方士张果自言有神仙术,诳人云尧时为侍中,于今数千岁;多来往恒山中,则天以来,屡征不至。恒州刺史韦济荐之,上遣中书舍人徐峤赍玺书迎之。庚寅,至东都,肩舆入宫,恩礼甚厚。
开元二十四年丙子,公元七三六年春,正月,庚寅,敕:“天下逃户,听尽本年内自首,有旧产者令还本贯,无者别俟进止;逾限不首,当命专使搜求,散配诸军。”
秋,八月,壬子,千秋节,群臣皆献宝镜。张九龄觉得以镜自照见描述,以人自照见休咎,乃述宿世荣枯之源,为书五卷,谓之《千秋金镜录》,上之;上赐书褒美。
崔沔议曰:“正家之道,不成以贰;总必然义,理归本宗。是以内有齐、斩,外皆緦麻,尊名所加,不过一等,此先王不易之道也。愿守八年明旨,一依古礼,觉得万代成法。”
开元二十二年甲戌,公元七三四年春,正月,己巳,上发西京;己丑,至东都。张九龄自韶州入见,求终丧;不准。
故连州司马武攸望之子温晊,坐交通权贵,杖死。乙丑,朔方、河东节度使信安王祎贬衢州刺史,广武王承宏贬房州别驾,泾州刺史薛自劝贬澧州别驾;皆坐与温晊交游故也。承宏,守礼之子也。辛未,蒲州刺史王琚贬通州刺史;坐祎交书也。
均,说之子也。
唐初,公主实封止三百户,中宗时,承平公主至五千户,率以七丁为限。开元以来,皇妹止千户,皇女又半之,皆以三丁为限;驸马皆除三品员外官,而不任以职事。
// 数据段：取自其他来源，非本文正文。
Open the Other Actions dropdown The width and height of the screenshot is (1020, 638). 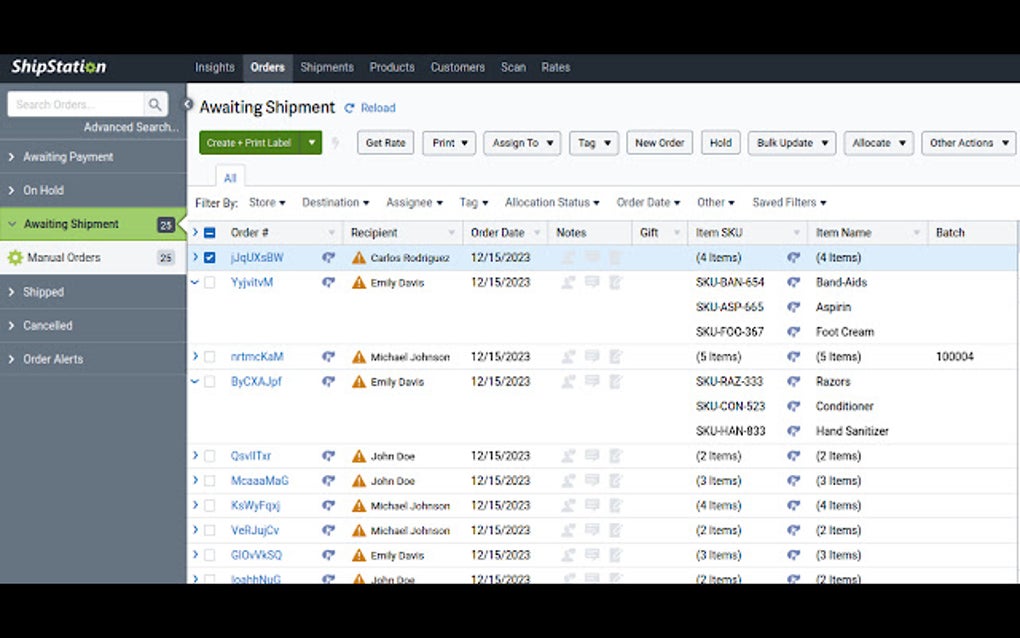pos(967,142)
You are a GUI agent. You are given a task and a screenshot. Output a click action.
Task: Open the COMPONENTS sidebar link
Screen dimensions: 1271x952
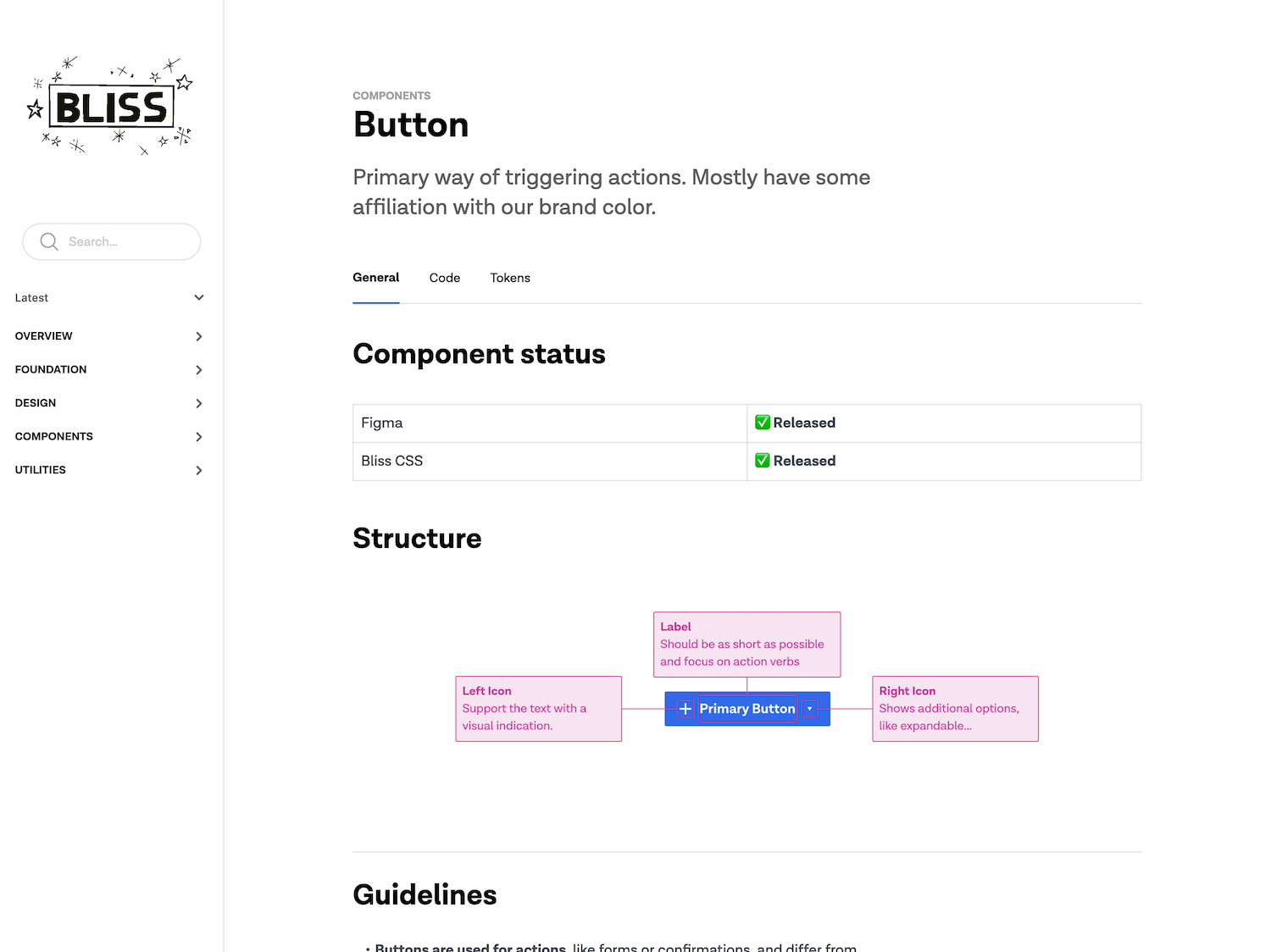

公主邑入少,至不能具车服,摆布或言其太薄,上曰:“百姓租赋,非我统统。兵士出死力,赏不过束帛;女子何功,而享多户邪?且欲使之知俭啬耳。”秋,七月,皆宜公主将下嫁,始加实封至千户。公主,武惠妃之女也。因而诸公主皆加至千户。
乙亥,汴哀王璥薨。
上种麦于苑中,帅太子以来亲往芟之,谓曰:“此以是荐宗庙,故不敢不亲,且欲使汝曹知稼穑艰巨耳。”又遍以赐侍臣曰:“比遣人视田中稼,多不得实,故自种以观之。”
蒲月,醴泉妖人刘志诚反叛,驱掠路人,将趣咸阳。村民走告县官,焚桥断路以拒之,其众遂溃。数日,悉擒斩之。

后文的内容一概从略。